Direction = Revise these lines so that each "GUI agent" becomes "desktop agent", and keep everything else the same.

Listing =
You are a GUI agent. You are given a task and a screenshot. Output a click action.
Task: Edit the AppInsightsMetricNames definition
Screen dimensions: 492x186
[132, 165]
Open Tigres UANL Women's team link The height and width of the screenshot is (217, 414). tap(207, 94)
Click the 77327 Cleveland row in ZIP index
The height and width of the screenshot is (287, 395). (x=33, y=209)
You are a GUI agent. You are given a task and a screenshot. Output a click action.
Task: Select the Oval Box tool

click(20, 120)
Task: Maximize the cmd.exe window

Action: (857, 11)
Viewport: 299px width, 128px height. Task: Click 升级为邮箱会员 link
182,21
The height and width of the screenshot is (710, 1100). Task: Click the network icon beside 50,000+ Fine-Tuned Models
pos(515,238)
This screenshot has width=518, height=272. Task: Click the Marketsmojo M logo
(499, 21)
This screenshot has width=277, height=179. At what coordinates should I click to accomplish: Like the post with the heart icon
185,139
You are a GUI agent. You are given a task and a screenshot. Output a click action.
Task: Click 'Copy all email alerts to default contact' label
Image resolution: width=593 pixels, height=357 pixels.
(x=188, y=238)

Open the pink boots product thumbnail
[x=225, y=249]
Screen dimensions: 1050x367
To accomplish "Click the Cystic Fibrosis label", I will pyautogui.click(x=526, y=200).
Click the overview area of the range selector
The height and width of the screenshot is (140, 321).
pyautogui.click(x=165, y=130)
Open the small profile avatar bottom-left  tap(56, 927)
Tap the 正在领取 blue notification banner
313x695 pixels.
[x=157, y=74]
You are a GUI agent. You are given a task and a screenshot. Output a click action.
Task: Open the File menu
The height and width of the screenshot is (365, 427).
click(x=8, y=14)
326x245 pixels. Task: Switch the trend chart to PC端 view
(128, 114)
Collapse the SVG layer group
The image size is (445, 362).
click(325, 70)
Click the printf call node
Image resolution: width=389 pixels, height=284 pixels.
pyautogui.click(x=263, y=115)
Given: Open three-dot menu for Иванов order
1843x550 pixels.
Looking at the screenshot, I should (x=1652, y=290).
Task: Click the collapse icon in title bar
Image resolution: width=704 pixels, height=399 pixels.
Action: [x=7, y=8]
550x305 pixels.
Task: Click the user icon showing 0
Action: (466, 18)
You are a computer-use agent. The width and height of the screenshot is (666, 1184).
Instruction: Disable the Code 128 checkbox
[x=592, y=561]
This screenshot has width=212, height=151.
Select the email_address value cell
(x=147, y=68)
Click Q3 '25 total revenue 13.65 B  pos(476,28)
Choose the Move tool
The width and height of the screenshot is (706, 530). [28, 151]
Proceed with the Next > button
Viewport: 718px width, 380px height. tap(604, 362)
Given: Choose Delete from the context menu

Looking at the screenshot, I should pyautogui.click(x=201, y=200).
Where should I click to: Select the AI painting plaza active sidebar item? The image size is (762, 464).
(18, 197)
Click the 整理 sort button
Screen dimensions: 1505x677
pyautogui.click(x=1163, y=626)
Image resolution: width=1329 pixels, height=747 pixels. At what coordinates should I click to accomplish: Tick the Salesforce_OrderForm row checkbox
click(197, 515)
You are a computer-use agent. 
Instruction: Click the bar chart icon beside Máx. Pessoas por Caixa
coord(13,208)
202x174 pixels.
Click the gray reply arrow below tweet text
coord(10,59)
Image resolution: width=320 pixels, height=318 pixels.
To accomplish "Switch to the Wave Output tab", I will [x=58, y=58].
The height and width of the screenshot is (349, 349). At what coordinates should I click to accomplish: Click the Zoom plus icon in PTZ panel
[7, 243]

Output below =
You are a desktop agent. You are given a task and a screenshot. Output a click action.
Task: Edit the AppInsightsMetricNames definition
Screen dimensions: 492x186
[132, 165]
Open Tigres UANL Women's team link The height and width of the screenshot is (217, 414). tap(207, 94)
Click the 77327 Cleveland row in ZIP index
The height and width of the screenshot is (287, 395). (x=33, y=209)
You are a desktop agent. You are given a task and a screenshot. Output a click action.
Task: Select the Oval Box tool

click(20, 120)
Task: Maximize the cmd.exe window

Action: (857, 11)
Viewport: 299px width, 128px height. Task: Click 升级为邮箱会员 link
182,21
The height and width of the screenshot is (710, 1100). Task: Click the network icon beside 50,000+ Fine-Tuned Models
pos(515,238)
This screenshot has width=518, height=272. Task: Click the Marketsmojo M logo
(499, 21)
This screenshot has width=277, height=179. At what coordinates should I click to accomplish: Like the post with the heart icon
185,139
You are a desktop agent. You are given a task and a screenshot. Output a click action.
Task: Click 'Copy all email alerts to default contact' label
Image resolution: width=593 pixels, height=357 pixels.
(x=188, y=238)

Open the pink boots product thumbnail
[x=225, y=249]
Screen dimensions: 1050x367
To accomplish "Click the Cystic Fibrosis label", I will pyautogui.click(x=526, y=200).
Click the overview area of the range selector
The height and width of the screenshot is (140, 321).
pyautogui.click(x=165, y=130)
Open the small profile avatar bottom-left  tap(56, 927)
Tap the 正在领取 blue notification banner
313x695 pixels.
[x=157, y=74]
You are a desktop agent. You are given a task and a screenshot. Output a click action.
Task: Open the File menu
The height and width of the screenshot is (365, 427).
click(x=8, y=14)
326x245 pixels. Task: Switch the trend chart to PC端 view
(128, 114)
Collapse the SVG layer group
The image size is (445, 362).
click(325, 70)
Click the printf call node
Image resolution: width=389 pixels, height=284 pixels.
pyautogui.click(x=263, y=115)
Given: Open three-dot menu for Иванов order
1843x550 pixels.
Looking at the screenshot, I should (x=1652, y=290).
Task: Click the collapse icon in title bar
Image resolution: width=704 pixels, height=399 pixels.
Action: [x=7, y=8]
550x305 pixels.
Task: Click the user icon showing 0
Action: (466, 18)
You are a computer-use agent. The width and height of the screenshot is (666, 1184).
Instruction: Disable the Code 128 checkbox
[x=592, y=561]
This screenshot has width=212, height=151.
Select the email_address value cell
(x=147, y=68)
Click Q3 '25 total revenue 13.65 B  pos(476,28)
Choose the Move tool
The width and height of the screenshot is (706, 530). [28, 151]
Proceed with the Next > button
Viewport: 718px width, 380px height. tap(604, 362)
Given: Choose Delete from the context menu

Looking at the screenshot, I should pyautogui.click(x=201, y=200).
Where should I click to: Select the AI painting plaza active sidebar item? The image size is (762, 464).
(18, 197)
Click the 整理 sort button
Screen dimensions: 1505x677
pyautogui.click(x=1163, y=626)
Image resolution: width=1329 pixels, height=747 pixels. At what coordinates should I click to accomplish: Tick the Salesforce_OrderForm row checkbox
click(197, 515)
You are a computer-use agent. 
Instruction: Click the bar chart icon beside Máx. Pessoas por Caixa
coord(13,208)
202x174 pixels.
Click the gray reply arrow below tweet text
coord(10,59)
Image resolution: width=320 pixels, height=318 pixels.
To accomplish "Switch to the Wave Output tab", I will [x=58, y=58].
The height and width of the screenshot is (349, 349). At what coordinates should I click to accomplish: Click the Zoom plus icon in PTZ panel
[7, 243]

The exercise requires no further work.